# Lesetext:
◇ ◇ ◇

Fortgesetzte Kursrückgänge lassen die Stimmung schließlich ins Negative kippen, in der Berichterstattung wird der Konsens pessimistisch. Die Risikobereitschaft nimmt immer mehr ab, aber noch hegen Anlegerinnen und Anleger die Erwartung, dass sich die Kurse schnell erholen. Diese Hoffnung schwindet mit weiter fallenden Kursnotierungen. Das Gefühl, die Kontrolle verloren zu haben, verstärkt den Stress und begünstigt das Aufkommen von Angst. Der Markt befindet sich jetzt einer Phase der irrationalen Übertreibung nach unten. Panik macht sich breit und der Wunsch, die Kontrolle wiederzuerlangen, mündet schließlich in der Kapitulation. Das Investment als mutmaßlicher Auslöser der negativen Empfindungen wird verkauft – egal zu welchem Preis.
Wie ein Phönix aus der Asche
Mit weiteren Kursrückgängen fühlen sich Anlegerinnen und Anleger in ihrem Handeln bestätigt. Die Phase der Kapitulation ist gekennzeichnet durch eine extrem schlechte Stimmung, die teilweise zur totalen Ablehnung von Investments am Kapitalmarkt führt. Nachrichten, die eine Fortsetzung der Kursverluste rechtfertigen, wird eine hohe Bedeutung beigemessen, der Tenor bleibt pessimistisch.

◇ ◇ ◇

# Einträge zu Text und Position von Objekten:
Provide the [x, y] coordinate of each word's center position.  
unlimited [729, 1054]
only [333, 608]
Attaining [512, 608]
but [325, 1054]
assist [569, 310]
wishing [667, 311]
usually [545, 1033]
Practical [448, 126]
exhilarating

◇ ◇ ◇

# Aufgabenliste:
1) Was tun Anlegerinnen und Anleger laut dem Text über die Stimmung bei fallenden Kursen mit dem Investment, wenn die Panik in die Kapitulation mündet?
2) Führe den Text über die Stimmung bei fallenden Kursen im Anschluss an seinen letzten Satz weiter.
Das Material wird hier nicht gebraucht.

# Antworten je Aufgabe:
1) Sie verkaufen das Investment, egal zu welchem Preis.

2)
Erholen sich die Kurse anschließend, wird dies als bedeutungslose Reaktion auf die vorangegangenen Verluste gewertet. Mit der fortgesetzten Erholung der Kursnotierungen wird der Tenor in den Nachrichten allmählich neutral. Viele Marktteilnehmende begegnen den steigenden Notierungen angesichts des zuvor erlittenen Kontroll- und Kapitalverlusts jedoch mit Verunsicherung und Vorsicht. Fortschreitende Kursanstiege führen schließlich zu einem Stimmungsumschwung. Der Konsens in der Berichterstattung wird wieder optimistischer. Ein positives Bild von der künftigen Entwicklung und die Erwartung weiter steigender Kurse verfestigen sich, das Vertrauen kehrt zurück und der Zyklus beginnt aufs Neue.
Anlegerinnen und Anlegern kann das Wissen um die psychologischen Begleiterscheinungen des Börsenzyklus dabei helfen, die aktuelle Situation des Marktes besser einzuordnen und Fehler wie die Fixierung auf den Einstandspreis, ein zu langes Festhalten an Verlustpositionen oder ein trügerisches Kontrollempfinden zu vermeiden.